If hardware wallets have one Achilles’ heel, recovery seeds may be it. But Trezor’s SatoshiLabs has figured out a solution.
Hardware wallets are generally considered to be among the most secure solutions for storing bitcoin. As the private keys to sign transactions never leave the device, these keys are never exposed to the internet and can, therefore, not be hacked remotely. Even with physical access to the device, subtracting the keys is no straightforward job — if it’s possible at all. (This appears to be an ongoing cat-and-mouse game between security researchers.)
But even if we assume that they are secure, hardware wallets can still break, get lost, get stolen or become otherwise unusable. For these cases, users should keep a backup seed: a list of a couple of dozen words typically written down on a piece of paper, from which all the device’s private keys can be generated.
But what if the backup seed itself gets lost or — worse — stolen?
A New Way to Split Backup Seeds
A chain is only as strong as its weakest link, and a hardware wallet is only as secure as its backup seed. If the piece of paper is stolen, the thief can claim all the coins on the hardware wallet — without any advanced technical skills. If the backup seed is lost, it is, of course, of no help when the hardware wallet is also lost, stolen or destroyed — and the coins would be inaccessible forever.
After more than a year of development, Prague-based SatoshiLabs, the company behind the Trezor hardware wallet, has now introduced Shamir Backups. Based on Shamir’s Secret Sharing, a cryptographic algorithm created by well-known cryptographer Adi Shamir (the “S” in RSA, one of the first public key cryptosystems), Shamir Backups let users “split up” their backup seeds into several word lists or “shares.” The wallet’s private keys can then be recovered by combining some predetermined subset of the shares. SatoshiLabs’ Shamir Backups allow for the creation of up to 16 shares (and individual shares can be even further divided into sub-shares).

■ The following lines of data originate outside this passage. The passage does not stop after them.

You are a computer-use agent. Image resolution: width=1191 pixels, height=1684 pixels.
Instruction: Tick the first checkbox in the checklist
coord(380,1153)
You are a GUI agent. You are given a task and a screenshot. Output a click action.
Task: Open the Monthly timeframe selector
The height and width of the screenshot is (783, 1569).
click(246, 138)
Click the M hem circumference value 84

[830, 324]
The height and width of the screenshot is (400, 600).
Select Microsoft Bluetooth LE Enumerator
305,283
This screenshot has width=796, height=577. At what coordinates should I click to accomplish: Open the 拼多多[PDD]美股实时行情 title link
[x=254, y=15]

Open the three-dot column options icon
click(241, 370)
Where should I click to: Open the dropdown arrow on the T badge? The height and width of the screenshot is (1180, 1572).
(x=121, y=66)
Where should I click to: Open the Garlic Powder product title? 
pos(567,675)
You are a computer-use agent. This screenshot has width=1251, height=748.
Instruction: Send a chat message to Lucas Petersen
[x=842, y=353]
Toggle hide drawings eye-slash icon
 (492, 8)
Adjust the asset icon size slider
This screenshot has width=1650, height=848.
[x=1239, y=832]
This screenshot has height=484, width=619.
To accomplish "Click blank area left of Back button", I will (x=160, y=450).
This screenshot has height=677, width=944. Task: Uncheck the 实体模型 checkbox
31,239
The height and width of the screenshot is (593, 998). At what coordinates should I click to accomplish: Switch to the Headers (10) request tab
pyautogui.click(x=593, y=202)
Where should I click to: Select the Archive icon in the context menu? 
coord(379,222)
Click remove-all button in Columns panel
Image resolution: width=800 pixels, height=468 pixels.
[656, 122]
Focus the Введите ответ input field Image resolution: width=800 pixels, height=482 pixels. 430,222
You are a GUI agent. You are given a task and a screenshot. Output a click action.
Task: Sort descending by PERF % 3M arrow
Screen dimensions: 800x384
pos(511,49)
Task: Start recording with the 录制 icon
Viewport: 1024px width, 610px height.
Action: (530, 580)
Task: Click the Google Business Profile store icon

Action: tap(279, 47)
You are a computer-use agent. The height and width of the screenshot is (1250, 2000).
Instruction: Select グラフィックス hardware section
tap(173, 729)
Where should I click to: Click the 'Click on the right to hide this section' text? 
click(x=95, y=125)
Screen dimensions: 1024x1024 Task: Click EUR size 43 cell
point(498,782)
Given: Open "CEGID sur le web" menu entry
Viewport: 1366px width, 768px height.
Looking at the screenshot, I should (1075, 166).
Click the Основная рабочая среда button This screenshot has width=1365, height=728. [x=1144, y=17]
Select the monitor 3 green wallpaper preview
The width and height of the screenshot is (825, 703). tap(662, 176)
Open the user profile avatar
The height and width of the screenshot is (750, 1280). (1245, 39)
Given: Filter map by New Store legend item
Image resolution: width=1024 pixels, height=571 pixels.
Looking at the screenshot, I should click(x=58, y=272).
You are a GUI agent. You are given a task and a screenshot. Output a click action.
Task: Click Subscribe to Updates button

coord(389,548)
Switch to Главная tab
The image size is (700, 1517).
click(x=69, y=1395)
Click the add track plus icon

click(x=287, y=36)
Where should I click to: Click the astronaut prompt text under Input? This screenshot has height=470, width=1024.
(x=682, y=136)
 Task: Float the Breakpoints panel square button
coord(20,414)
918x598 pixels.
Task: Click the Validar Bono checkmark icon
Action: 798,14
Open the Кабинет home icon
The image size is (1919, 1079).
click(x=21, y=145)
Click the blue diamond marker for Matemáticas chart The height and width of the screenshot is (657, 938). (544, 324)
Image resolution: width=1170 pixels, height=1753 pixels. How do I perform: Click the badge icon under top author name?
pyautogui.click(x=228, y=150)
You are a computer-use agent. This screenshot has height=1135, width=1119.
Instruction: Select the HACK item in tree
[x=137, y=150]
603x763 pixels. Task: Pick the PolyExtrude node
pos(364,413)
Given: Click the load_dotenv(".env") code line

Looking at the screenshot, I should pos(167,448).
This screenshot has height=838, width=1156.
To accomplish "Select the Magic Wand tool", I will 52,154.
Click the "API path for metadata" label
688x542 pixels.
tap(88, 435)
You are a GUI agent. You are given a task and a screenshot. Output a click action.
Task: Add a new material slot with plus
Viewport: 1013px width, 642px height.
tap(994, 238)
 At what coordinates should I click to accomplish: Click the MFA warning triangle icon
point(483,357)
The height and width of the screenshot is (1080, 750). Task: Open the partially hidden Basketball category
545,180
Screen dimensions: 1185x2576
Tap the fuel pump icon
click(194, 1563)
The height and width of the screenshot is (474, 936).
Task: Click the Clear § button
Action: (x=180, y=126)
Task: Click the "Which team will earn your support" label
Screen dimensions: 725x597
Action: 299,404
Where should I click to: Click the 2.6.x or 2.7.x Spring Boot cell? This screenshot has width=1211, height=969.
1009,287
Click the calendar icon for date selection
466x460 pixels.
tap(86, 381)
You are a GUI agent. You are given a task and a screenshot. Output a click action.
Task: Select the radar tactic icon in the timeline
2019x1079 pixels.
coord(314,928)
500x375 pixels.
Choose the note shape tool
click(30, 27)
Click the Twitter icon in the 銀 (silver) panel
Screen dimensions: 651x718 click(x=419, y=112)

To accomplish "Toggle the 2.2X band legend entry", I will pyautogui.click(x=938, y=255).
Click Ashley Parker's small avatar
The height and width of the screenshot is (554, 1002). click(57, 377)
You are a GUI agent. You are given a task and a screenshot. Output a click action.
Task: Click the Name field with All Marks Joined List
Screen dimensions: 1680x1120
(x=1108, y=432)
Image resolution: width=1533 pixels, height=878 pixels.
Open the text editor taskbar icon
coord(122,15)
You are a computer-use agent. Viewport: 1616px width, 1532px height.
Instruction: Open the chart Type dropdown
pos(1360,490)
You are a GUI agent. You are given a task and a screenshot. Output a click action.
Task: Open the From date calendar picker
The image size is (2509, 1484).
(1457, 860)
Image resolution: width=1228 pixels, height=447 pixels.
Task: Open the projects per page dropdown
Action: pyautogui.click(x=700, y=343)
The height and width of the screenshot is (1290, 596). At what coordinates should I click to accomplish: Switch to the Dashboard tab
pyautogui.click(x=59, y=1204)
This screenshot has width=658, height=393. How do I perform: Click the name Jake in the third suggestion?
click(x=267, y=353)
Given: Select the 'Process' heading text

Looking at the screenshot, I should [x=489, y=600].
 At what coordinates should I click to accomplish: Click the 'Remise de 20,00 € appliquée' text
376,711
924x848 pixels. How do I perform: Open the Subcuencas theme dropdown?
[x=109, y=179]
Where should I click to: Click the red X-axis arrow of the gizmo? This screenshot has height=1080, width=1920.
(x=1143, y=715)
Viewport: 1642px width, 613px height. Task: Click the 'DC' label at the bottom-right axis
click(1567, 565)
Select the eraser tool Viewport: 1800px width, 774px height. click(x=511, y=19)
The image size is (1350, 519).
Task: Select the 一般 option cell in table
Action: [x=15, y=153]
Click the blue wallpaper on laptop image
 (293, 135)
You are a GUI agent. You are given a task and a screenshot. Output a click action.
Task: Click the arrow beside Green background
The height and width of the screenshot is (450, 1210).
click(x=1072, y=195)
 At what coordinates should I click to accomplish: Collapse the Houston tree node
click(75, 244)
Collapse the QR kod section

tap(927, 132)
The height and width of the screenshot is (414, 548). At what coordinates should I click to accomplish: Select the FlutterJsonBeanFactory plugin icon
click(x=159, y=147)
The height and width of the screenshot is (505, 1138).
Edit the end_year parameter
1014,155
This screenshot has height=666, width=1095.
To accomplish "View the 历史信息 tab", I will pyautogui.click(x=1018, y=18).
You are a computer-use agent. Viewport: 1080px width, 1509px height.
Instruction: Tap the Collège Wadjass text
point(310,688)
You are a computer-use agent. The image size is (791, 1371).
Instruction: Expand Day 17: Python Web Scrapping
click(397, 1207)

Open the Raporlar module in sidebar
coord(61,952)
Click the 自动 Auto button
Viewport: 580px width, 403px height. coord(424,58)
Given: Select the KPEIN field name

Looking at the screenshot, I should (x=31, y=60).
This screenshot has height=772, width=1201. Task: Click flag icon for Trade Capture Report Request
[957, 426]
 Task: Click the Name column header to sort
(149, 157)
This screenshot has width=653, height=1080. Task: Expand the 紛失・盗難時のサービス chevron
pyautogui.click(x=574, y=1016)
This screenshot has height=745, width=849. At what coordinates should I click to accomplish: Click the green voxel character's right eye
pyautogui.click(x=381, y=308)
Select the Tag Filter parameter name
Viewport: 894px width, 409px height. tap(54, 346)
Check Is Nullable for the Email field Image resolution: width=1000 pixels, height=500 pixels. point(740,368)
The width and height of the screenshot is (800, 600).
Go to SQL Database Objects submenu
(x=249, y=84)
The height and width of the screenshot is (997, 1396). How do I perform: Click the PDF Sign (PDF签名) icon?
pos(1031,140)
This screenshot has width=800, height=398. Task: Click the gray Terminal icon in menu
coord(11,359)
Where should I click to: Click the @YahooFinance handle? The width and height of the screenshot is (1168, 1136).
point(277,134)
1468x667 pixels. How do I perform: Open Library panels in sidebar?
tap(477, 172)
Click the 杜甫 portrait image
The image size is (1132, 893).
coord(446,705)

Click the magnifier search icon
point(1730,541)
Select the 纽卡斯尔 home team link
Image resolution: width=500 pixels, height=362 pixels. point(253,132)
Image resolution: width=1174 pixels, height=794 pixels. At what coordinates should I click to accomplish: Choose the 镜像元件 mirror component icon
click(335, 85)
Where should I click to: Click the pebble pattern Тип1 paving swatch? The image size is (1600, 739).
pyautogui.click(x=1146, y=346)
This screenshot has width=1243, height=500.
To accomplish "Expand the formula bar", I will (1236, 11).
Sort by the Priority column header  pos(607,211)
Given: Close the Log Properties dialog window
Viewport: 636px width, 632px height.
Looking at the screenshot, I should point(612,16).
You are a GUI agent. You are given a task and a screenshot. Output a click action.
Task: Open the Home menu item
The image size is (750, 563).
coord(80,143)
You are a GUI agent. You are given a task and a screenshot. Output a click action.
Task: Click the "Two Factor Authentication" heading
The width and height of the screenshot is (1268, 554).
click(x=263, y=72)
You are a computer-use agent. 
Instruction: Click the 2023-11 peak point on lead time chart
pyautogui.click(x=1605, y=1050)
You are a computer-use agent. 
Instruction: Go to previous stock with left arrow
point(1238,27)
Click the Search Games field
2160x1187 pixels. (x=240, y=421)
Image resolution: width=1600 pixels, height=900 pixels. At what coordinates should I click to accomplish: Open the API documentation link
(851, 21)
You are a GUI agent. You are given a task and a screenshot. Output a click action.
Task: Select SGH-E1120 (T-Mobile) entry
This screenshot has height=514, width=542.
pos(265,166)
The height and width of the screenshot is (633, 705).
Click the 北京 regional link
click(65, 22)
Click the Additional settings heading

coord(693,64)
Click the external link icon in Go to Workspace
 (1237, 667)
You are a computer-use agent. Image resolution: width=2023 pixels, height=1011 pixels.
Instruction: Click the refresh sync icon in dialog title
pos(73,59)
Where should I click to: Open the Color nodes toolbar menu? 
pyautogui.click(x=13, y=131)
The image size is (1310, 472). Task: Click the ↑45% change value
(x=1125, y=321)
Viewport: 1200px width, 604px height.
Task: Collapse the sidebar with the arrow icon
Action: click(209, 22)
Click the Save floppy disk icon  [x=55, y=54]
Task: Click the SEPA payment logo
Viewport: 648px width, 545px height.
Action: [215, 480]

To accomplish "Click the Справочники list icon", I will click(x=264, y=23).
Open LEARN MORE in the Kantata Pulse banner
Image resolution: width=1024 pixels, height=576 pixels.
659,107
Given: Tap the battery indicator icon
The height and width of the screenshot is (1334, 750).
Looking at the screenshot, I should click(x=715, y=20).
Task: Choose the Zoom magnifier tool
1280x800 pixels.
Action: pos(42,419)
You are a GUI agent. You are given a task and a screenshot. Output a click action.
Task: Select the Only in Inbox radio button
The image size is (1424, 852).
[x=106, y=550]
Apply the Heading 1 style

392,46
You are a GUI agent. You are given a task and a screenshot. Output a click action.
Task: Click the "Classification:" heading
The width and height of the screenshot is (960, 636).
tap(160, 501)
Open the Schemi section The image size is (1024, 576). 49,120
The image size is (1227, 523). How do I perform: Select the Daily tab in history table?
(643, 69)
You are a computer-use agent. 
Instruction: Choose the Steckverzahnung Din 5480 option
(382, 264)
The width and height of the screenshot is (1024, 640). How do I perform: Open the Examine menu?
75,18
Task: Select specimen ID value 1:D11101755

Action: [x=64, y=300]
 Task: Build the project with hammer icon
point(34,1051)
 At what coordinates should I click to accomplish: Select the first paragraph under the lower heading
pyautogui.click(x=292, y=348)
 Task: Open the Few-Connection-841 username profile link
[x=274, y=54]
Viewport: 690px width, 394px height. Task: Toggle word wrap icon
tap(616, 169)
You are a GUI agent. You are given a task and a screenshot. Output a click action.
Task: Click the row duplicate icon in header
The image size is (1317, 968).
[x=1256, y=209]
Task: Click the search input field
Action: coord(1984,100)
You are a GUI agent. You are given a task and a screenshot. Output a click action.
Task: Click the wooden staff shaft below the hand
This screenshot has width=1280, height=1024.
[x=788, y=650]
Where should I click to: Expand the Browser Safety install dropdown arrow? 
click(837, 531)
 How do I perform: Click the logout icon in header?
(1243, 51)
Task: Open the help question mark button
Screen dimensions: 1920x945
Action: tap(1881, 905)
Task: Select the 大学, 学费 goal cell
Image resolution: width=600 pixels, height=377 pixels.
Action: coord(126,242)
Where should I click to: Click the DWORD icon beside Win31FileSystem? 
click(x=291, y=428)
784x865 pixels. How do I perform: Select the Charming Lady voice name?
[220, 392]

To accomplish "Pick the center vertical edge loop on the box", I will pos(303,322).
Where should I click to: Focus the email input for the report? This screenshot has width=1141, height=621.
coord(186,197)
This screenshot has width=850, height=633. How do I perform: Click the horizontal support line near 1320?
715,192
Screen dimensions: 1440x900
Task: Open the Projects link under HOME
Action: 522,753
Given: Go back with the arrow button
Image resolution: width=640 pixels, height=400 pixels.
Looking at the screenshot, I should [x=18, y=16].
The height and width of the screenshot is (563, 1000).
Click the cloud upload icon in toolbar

As a practical example, you could set up a two-out-of-three backup. In that case, you would generate three different word lists, and you would need any two of the three to restore your private keys. This way, you could, for example, distribute the three lists over three different locations, minimizing the risk that two of them are lost (say, in a fire) or stolen.
If an attacker manages to steal only one of three backup seeds, it would be of no use to them at all (as opposed to cutting a normal backup seed into multiple pieces; stealing some of these pieces could enable an attacker to guess or brute-force the remaining words). Meanwhile, if only one of the three shares is lost, the remaining two can be used to restore the wallet.
Open Standard
Shamir Backups are available for SatoshiLabs’ Trezor Model T, the company’s latest hardware wallet. Users who already have a Trezor Model T can opt to migrate to a Shamir Backup using this guide. New users can follow the regular setup guide. As an open standard (SatoshiLabs Improvement Proposal 0039), other wallet providers could opt to follow in SatoshiLabs’ footsteps and offer Shamir Backups down the road as well.